RECORDED INFORMATION:
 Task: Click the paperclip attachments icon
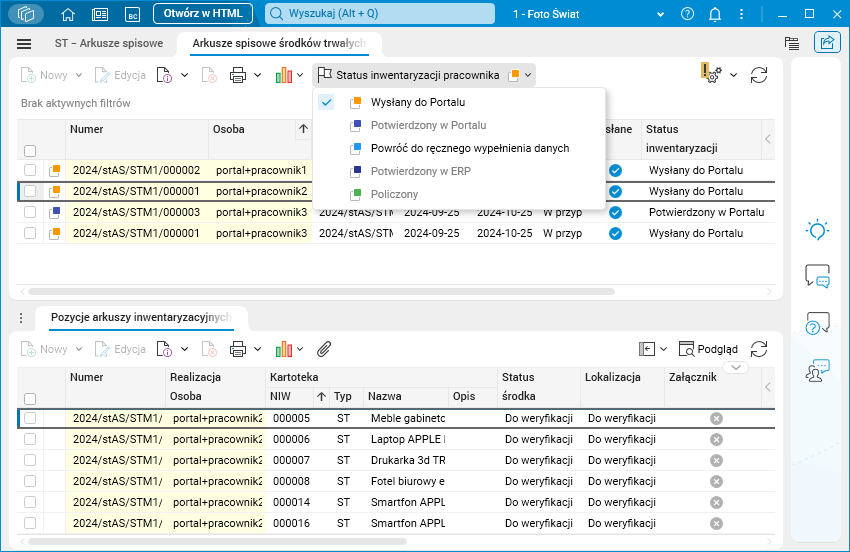[x=324, y=349]
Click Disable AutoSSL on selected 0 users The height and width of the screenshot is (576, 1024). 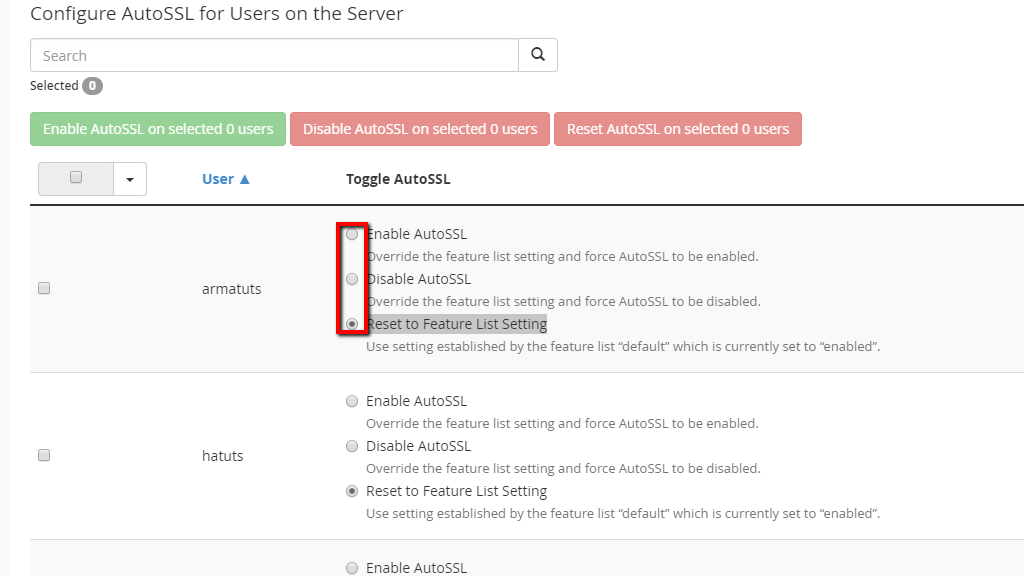tap(419, 128)
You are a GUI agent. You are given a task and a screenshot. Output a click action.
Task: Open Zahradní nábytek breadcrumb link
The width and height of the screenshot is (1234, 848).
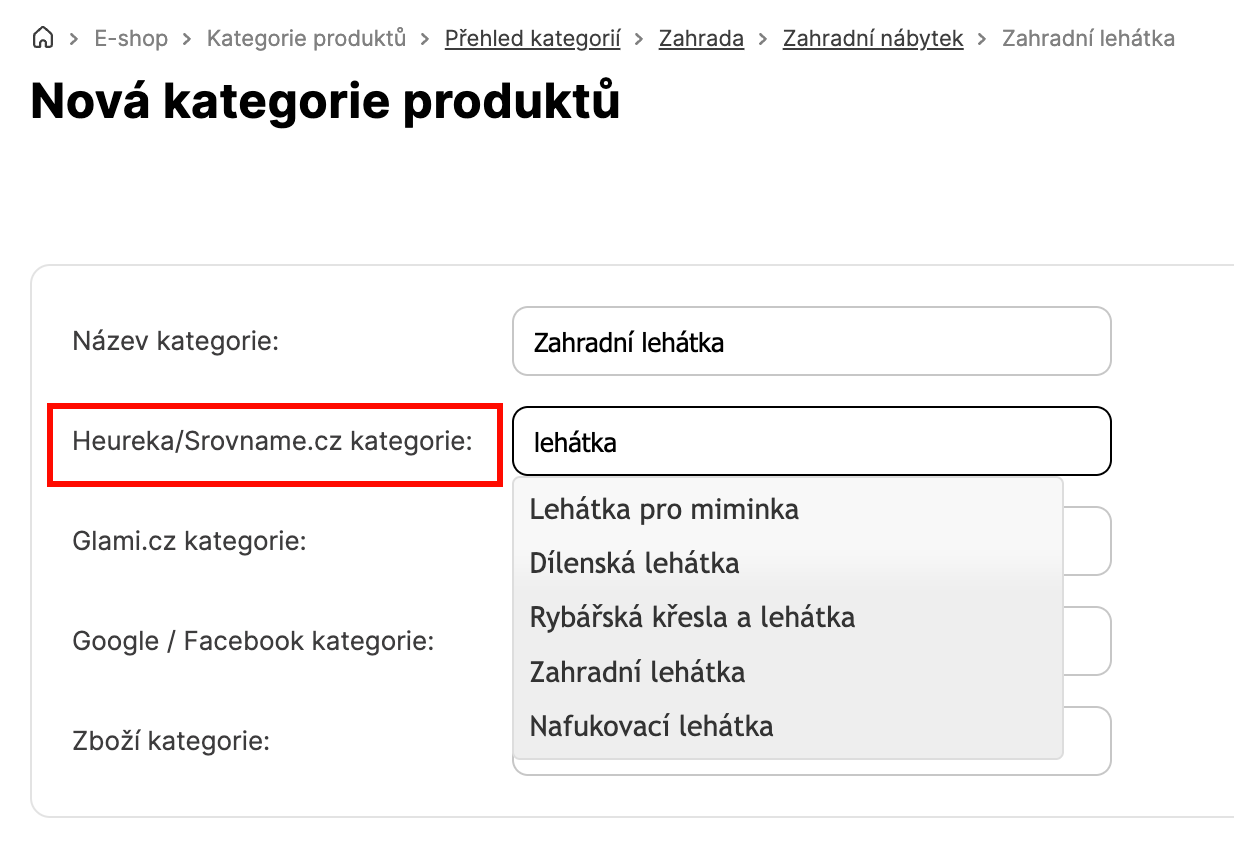point(873,39)
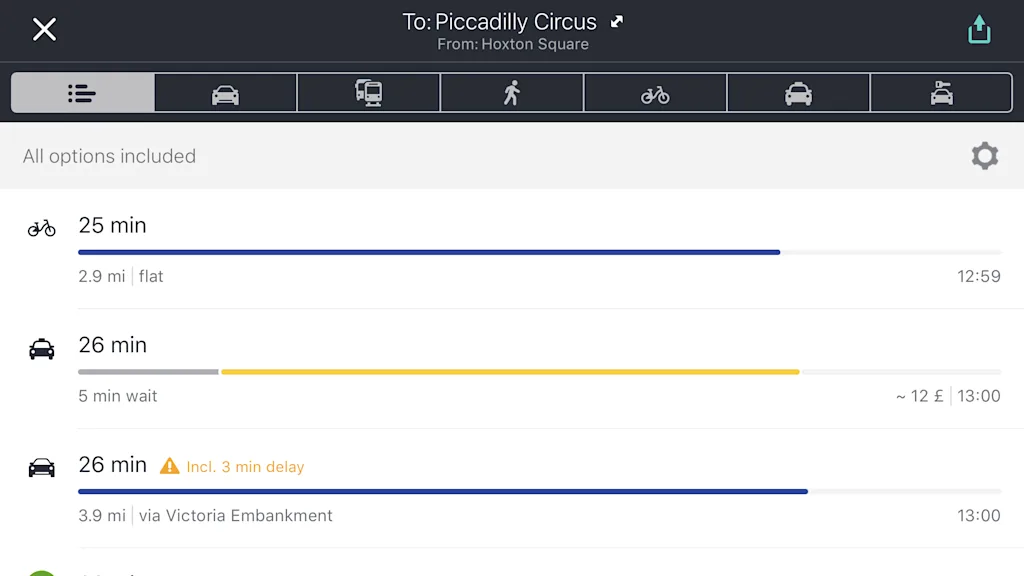The width and height of the screenshot is (1024, 576).
Task: Choose the 26 min taxi route
Action: click(x=512, y=369)
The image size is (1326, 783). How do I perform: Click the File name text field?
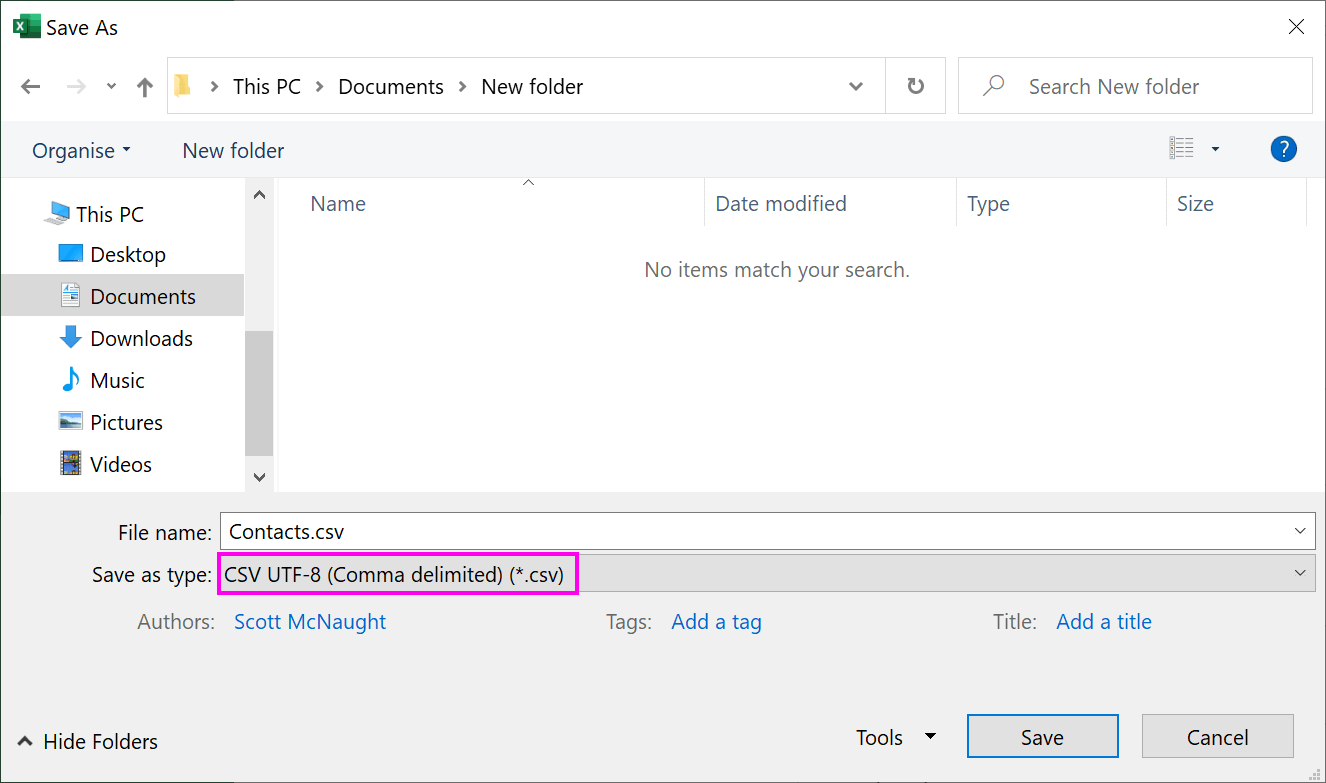point(750,533)
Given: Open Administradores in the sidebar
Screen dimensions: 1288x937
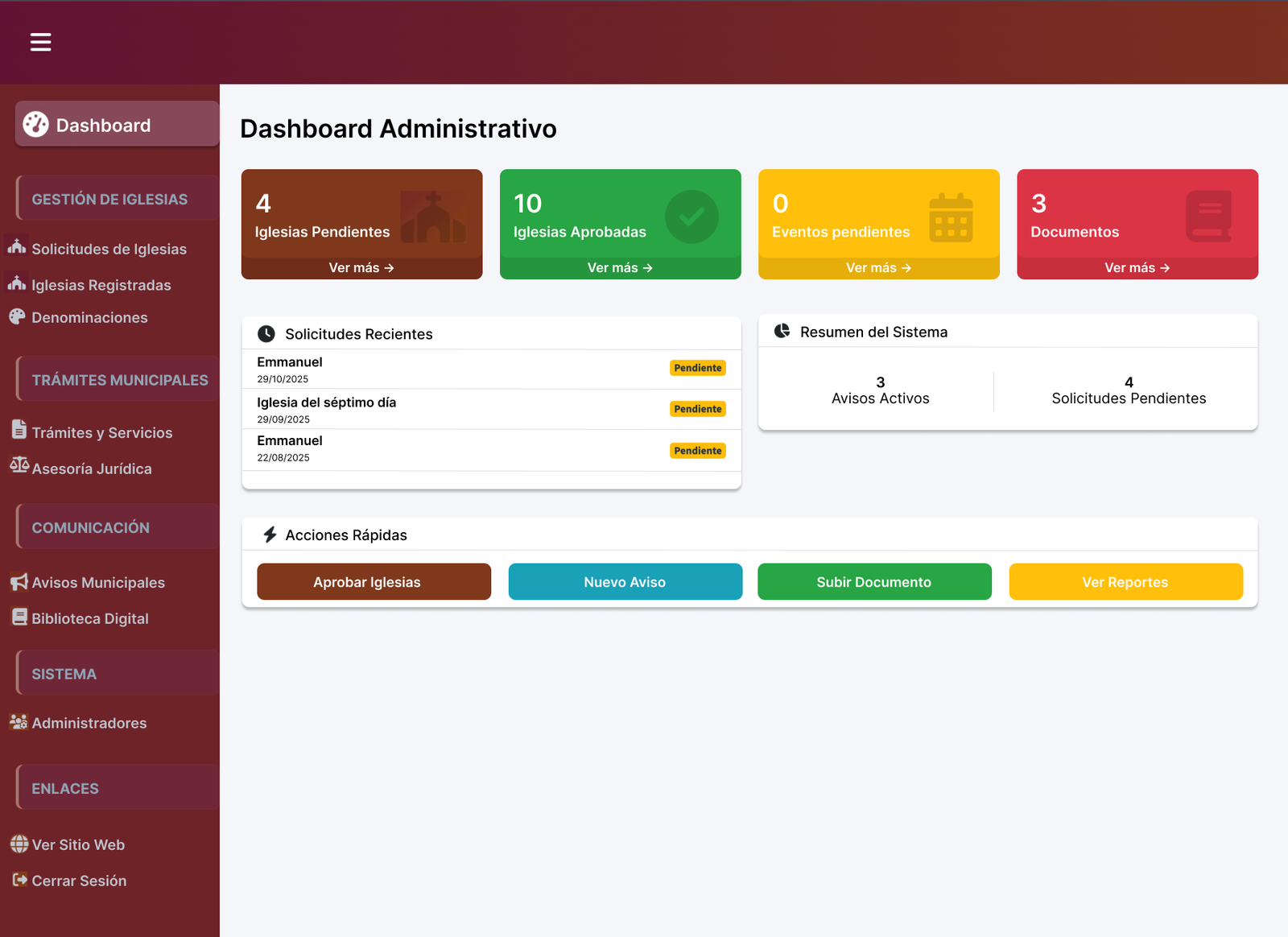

WHAT THE TASK REQUIRES: Copy out every line of the data that includes the word "Open".

WRITTEN RESPONSE:
Task: Open Zahradní nábytek breadcrumb link
Given: Open Administradores in the sidebar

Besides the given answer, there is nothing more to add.